L’intervention directe des troupes russes ne fait que commencer, et Moscou n’a pas annoncé de limites à son engagement. Mais elle ne fait que confirmer le soutien indéfectible, tant sur le plan diplomatique que militaire, apporté par la Russie au régime de Damas depuis le début de la crise, en 2011.
Une coalition occidentale anti-EI de plus en plus isolé
Si Poutine a répété une nouvelle fois qu’il n’était pas marié à Bachar al-Assad, ce surge russe laisse à penser qu’il n’est pas près de l’abandonner, au contraire. Il est aussi significatif de l’évolution du rapport des forces sur le champ de bataille, de moins en moins favorable au régime, qui a perdu 16 % du territoire qu’il contrôlait en 2015, et trahit l’incapacité des alliés étrangers déjà présents sur le terrain – Gardiens de la révolution iraniens, Hezbollah libanais, et milices chiites irakiennes et afghanes – à retourner la situation.

Lignes fournies =
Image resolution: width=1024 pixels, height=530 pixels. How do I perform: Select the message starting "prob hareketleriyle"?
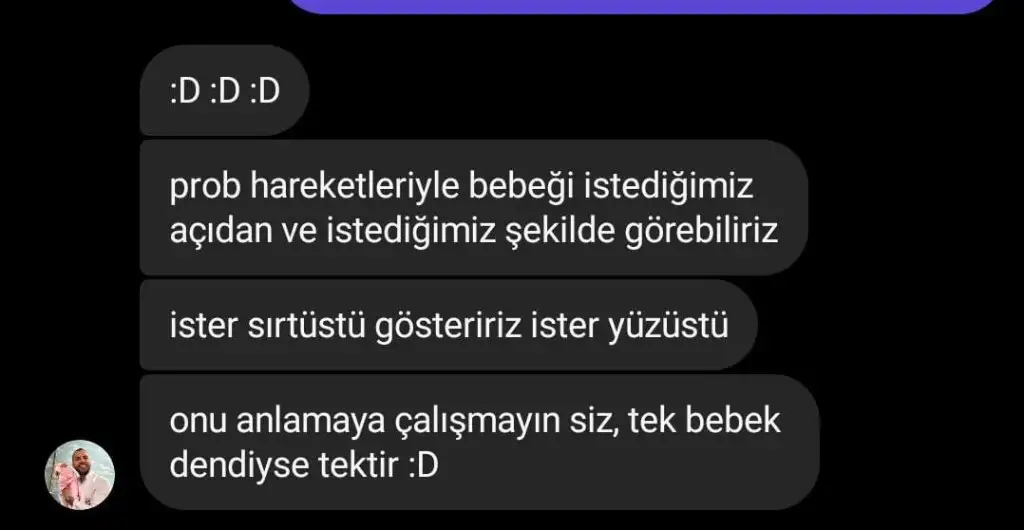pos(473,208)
---
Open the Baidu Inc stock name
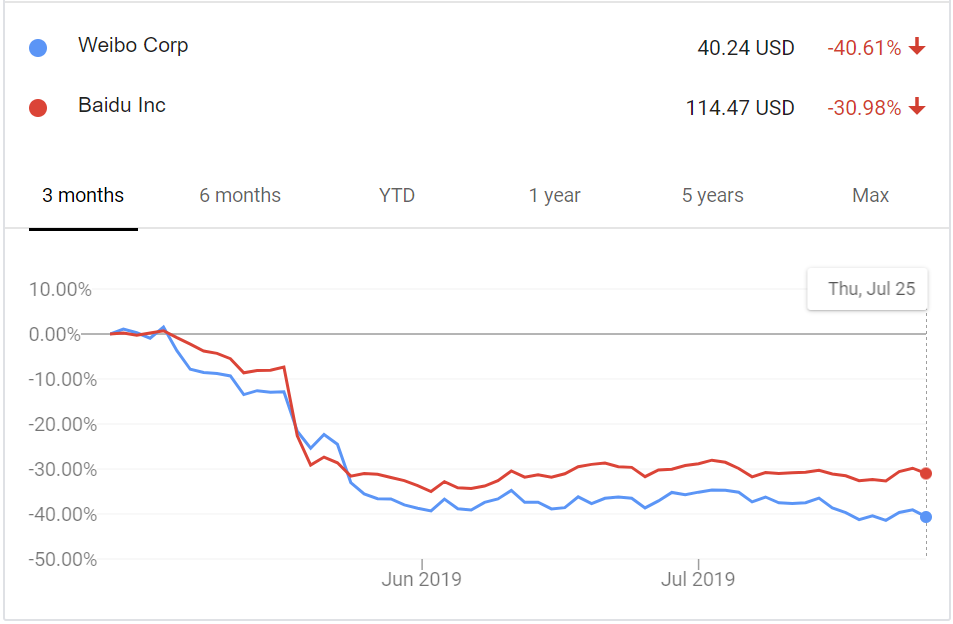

Exercices à traiter =
1. Indiquez si chacune des affirmations suivantes concorde avec le texte sur l’engagement russe auprès de Damas, en répondant par oui ou par non et en citant les mots décisifs du texte : (a) Moscou a fixé des limites à son engagement ; (b) le régime a perdu 16 % du territoire qu’il contrôlait en 2015 ; (c) la Russie soutient le régime de Damas depuis le début de la crise, en 2011.
2. Recopiez fidèlement le passage du texte sur l’engagement russe auprès de Damas qui commence à « L’intervention directe des » et se termine à « crise, en 2011. ».

Corrigé des exercices =
1.
(a) Non : « Moscou n’a pas annoncé de limites à son engagement ».
(b) Oui : « qui a perdu 16 % du territoire qu’il contrôlait en 2015 ».
(c) Oui : « apporté par la Russie au régime de Damas depuis le début de la crise, en 2011 ».

2.
L’intervention directe des troupes russes ne fait que commencer, et Moscou n’a pas annoncé de limites à son engagement. Mais elle ne fait que confirmer le soutien indéfectible, tant sur le plan diplomatique que militaire, apporté par la Russie au régime de Damas depuis le début de la crise, en 2011.